OPDRACHT A:
Neem uit de uitspraak van de rechtbank hieronder letterlijk over vanaf "van 28 januari" tot en met "gemeente Neerijnen, verweerder.".

── GESELECTEERDE TEKST ──

RECHTBANK ARNHEM
Sector bestuursrecht
registratienummer: AWB 09/971
uitspraak ingevolge artikel 8:77 van de Algemene wet bestuursrecht (Awb)
van 28 januari 2010.
[eiser],
wonende te [plaats], vertegenwoordigd door mr. J.H. Hartman,
het college van burgemeester en wethouders van de gemeente Neerijnen, verweerder.
1. Aanduiding bestreden besluit
Besluit van verweerder van 20 januari 2009, verzonden op 27 januari 2009.
Bij besluit van 26 augustus 2008 heeft verweerder aan [V.O.F.] bouwvergunning (B08-014) verleend voor het oprichten van een bedrijfsgebouw en bedrijfswoning op [locatie] (hierna: het perceel). Aan deze bouwvergunning heeft verweerder voorwaarden en/of aanwijzingen verbonden, zoals weergegeven in de bijlage “Voorwaarden, vrijstellingen, nadere eisen en aanwijzingen, behorende bij de bouwvergunning”.

───

OPDRACHT B:
Citeer alsjeblieft woordelijk uit de opgeslagen rijen hieronder de regels vanaf de regel met "Describe the element at coordinates (1306, 257)" tot en met de regel met "play is located at coordinates (1380, 72).".

── GEGEVENSDEEL ──

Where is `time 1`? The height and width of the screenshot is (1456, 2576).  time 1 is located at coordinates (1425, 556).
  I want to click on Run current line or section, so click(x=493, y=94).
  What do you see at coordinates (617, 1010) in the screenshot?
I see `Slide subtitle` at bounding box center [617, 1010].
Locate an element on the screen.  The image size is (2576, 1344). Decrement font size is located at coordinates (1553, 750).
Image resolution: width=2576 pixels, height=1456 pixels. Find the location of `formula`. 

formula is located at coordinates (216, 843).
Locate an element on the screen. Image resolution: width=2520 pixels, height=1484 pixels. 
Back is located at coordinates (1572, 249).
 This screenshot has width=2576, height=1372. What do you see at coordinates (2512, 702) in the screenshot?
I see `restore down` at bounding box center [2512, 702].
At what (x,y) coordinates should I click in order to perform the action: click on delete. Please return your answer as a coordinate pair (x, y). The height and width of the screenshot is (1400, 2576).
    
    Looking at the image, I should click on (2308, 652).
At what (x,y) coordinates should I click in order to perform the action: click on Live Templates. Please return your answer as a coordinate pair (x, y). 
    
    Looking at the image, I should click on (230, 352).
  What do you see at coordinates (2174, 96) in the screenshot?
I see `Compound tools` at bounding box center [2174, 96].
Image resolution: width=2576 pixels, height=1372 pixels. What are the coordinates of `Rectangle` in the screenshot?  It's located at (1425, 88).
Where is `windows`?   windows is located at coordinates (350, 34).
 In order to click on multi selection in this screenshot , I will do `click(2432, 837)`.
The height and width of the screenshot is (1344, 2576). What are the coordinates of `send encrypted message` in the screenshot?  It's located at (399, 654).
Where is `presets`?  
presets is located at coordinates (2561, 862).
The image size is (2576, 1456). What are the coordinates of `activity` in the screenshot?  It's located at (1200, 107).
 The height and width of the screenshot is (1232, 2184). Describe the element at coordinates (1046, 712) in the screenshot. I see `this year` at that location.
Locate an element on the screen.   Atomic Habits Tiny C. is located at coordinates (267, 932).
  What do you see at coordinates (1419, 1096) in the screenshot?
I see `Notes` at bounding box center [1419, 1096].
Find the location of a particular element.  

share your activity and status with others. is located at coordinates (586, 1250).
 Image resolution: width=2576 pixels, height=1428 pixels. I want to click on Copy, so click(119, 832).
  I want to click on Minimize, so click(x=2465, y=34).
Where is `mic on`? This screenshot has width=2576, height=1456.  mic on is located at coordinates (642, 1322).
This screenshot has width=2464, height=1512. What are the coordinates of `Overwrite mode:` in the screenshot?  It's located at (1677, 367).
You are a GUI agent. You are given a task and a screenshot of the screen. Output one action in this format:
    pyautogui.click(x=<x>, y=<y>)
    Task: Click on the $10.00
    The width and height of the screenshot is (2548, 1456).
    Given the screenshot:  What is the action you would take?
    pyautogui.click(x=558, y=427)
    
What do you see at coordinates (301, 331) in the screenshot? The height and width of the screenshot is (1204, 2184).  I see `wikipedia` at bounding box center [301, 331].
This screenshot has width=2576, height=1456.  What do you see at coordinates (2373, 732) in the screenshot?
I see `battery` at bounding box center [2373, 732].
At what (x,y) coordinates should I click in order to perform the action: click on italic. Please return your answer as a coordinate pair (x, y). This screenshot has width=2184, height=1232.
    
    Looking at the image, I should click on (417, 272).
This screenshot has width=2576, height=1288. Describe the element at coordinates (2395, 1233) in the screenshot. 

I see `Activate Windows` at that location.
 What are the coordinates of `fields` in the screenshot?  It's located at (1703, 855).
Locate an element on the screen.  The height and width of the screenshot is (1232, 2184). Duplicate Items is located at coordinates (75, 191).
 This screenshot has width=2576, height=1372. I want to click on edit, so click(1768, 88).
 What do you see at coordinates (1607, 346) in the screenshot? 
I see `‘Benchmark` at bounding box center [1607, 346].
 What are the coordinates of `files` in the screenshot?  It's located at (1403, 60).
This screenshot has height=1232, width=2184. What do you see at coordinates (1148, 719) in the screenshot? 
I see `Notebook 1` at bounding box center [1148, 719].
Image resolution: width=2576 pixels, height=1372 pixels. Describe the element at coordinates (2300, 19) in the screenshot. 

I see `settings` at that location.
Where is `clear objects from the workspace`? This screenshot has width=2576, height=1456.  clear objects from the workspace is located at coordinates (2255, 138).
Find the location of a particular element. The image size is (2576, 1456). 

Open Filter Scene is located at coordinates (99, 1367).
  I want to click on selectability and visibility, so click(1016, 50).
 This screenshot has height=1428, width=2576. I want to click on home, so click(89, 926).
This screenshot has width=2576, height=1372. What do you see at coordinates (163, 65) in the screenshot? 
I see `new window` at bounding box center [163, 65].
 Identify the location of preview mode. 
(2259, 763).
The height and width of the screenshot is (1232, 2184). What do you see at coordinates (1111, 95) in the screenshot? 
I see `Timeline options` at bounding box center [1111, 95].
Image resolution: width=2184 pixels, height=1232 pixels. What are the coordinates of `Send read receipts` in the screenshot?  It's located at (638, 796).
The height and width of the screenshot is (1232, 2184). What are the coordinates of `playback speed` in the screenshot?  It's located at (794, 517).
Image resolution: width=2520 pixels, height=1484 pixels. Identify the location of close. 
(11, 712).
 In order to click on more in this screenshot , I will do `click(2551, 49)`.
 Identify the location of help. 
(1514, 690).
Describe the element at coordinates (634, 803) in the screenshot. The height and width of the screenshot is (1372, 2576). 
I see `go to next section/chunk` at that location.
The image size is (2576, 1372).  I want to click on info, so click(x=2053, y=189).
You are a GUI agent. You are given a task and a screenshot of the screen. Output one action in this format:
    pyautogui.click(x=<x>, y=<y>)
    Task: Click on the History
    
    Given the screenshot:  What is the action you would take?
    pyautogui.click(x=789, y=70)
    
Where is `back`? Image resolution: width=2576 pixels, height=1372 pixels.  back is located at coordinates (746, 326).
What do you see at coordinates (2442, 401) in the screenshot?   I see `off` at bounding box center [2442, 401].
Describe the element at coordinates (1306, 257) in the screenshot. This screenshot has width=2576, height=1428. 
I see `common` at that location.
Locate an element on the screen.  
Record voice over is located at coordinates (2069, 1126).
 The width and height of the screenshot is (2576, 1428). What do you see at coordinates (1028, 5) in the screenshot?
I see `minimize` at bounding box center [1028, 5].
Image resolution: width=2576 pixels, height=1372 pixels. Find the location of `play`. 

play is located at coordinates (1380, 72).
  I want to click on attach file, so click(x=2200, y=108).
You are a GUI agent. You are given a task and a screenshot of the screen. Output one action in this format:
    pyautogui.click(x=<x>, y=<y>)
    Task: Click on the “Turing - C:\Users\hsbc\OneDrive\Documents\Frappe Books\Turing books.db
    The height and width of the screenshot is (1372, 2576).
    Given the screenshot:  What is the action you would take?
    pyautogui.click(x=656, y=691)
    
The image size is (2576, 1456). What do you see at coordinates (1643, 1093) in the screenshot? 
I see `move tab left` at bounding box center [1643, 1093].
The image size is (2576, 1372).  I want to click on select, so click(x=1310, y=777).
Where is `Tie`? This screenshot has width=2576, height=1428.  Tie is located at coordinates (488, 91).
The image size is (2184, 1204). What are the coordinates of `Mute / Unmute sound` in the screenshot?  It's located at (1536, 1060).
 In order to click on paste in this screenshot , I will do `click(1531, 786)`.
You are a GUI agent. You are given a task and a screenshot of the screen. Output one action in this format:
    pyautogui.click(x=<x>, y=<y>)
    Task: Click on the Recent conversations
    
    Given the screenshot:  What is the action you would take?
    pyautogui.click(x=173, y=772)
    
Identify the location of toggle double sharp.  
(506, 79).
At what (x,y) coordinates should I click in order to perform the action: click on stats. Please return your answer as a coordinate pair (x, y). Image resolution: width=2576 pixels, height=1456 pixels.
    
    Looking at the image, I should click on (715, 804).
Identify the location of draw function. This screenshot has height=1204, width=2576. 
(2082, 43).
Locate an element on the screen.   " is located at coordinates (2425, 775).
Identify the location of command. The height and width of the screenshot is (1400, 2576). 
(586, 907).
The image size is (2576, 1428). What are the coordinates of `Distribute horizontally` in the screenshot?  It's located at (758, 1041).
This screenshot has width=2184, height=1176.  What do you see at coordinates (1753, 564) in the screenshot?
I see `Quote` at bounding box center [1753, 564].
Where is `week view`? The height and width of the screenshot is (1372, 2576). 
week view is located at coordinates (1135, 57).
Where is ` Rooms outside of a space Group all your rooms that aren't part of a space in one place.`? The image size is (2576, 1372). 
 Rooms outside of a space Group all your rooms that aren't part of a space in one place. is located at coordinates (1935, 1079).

───

UITWERKING OPDRACHT A:
van 28 januari 2010.
[eiser],
wonende te [plaats], vertegenwoordigd door mr. J.H. Hartman,
het college van burgemeester en wethouders van de gemeente Neerijnen, verweerder.

UITWERKING OPDRACHT B:
Describe the element at coordinates (1306, 257) in the screenshot. This screenshot has width=2576, height=1428. 
I see `common` at that location.
Locate an element on the screen.  
Record voice over is located at coordinates (2069, 1126).
 The width and height of the screenshot is (2576, 1428). What do you see at coordinates (1028, 5) in the screenshot?
I see `minimize` at bounding box center [1028, 5].
Image resolution: width=2576 pixels, height=1372 pixels. Find the location of `play`. 

play is located at coordinates (1380, 72).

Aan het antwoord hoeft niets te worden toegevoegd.